Drawing from the aforementioned evidence, although occasionally inconsistent, one can arrive at the conclusion that emotional and behavioral issues adversely impact scholastic performance, successively promoting other maladaptive conduct in children. Researchers reveal that a number of K-12 public school kids exhibit problem behaviors (Aunola et al., 2000; Soomro & Clarbour, 2012) that can affect their scholastic success. Thus, it is imperative to examine the association of emotional behavior with scholastic accomplishment in this group, particularly among high school-going teenagers readying themselves for college/university. The current research has been designed to examine emotional challenges via a novel scale measuring behavioral and emotional issues (Soomro, 2010).

Theoretical Framework

The cognitive development theory put forward by Piaget in 1983 will form the theoretical framework for this research. Cognitive development represents a developmental component linked to reasoning, problem solving, language and intellect. Piaget maintains that cognitive development results from a combination of nervous system and brain development and experiences aiding individual adjustment to their environment. The theorist further asserts that childhood cognitive progress sticks to predictable and qualitatively disparate phases or steps, ranging from definite to formal operational thinking. The phases will prove beneficial to this research as emotional/social adaptability and reading abilities among K-12 children rely on their level of success in the early phases.

The theorist stresses that the phases occur in a largely identical order; however, different children will depict different progress rates and stage/sub-stage attainment at different ages. The stage advancement part of the cognitive developmental theory proposed by Piaget has key implications on the reading development phases of individuals (Mushtaq & Khan, 2012). Firstly, reading is a developmental phenomenon and children never miss stages. Secondly, individual kids might need diverse experiences and time intervals for development completion. The mental configurations or schemata component of this theory is consistent with the definition of advanced reading for this research. This deals with how reading is perceived aptly as an extremely idiosyncratic interaction of students' and authors' past knowledge, ends and perception. Piaget's complementary accommodation and assimilation processes will drive the interaction.

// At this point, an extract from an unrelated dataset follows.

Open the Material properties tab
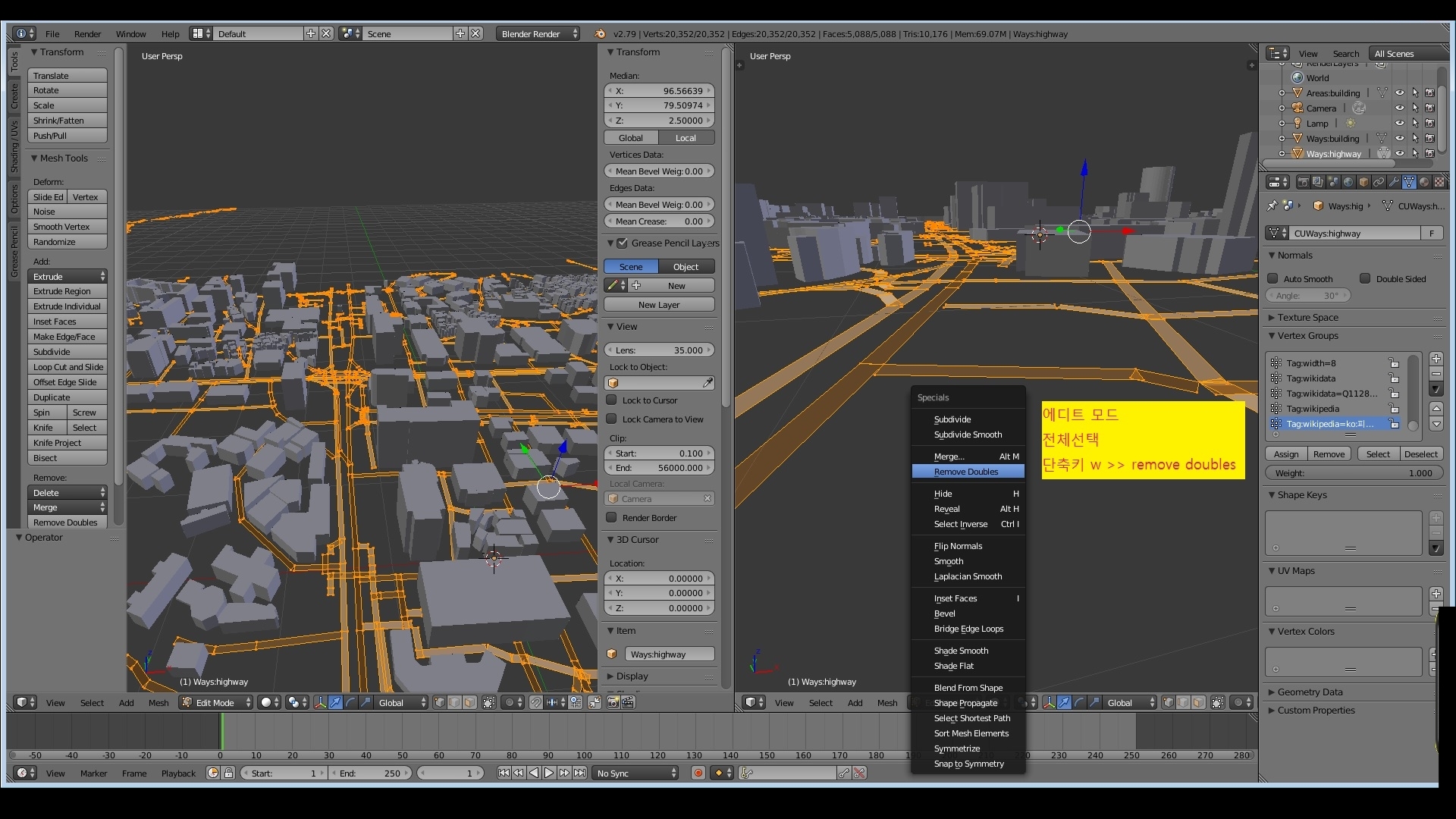 click(x=1424, y=182)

Reading constitutes a continuous process and thus, this research will aim at ascertaining whether or not K-12 pupils know of emotional and associated challenges and remedies to tackle those challenges. Another aim of the research will be: determination of emotional problems of K-12 children and their impact on children's scholastic achievement.

Research Method

The study will bank on cross-sectional surveying for attaining its objectives. The cross-sectional research design will facilitate a concurrent examination of respondent groups at different stages; further, sample data collection will be performed via questionnaires. The design works well in achieving the extrapolative and explanatory functions of correlational studies by which variable associations will be studied (Khurshid et al., 2015).

Participants

The sampling technique undertaken for this study will be stratified random sampling K-12 public school-goers. The aim will be properly representing students' diverse characteristics such as ethnic background, gender, educational success, etc.

Instruments

i. Emotional Behavior Scale (EBS) (Soomro, 2010).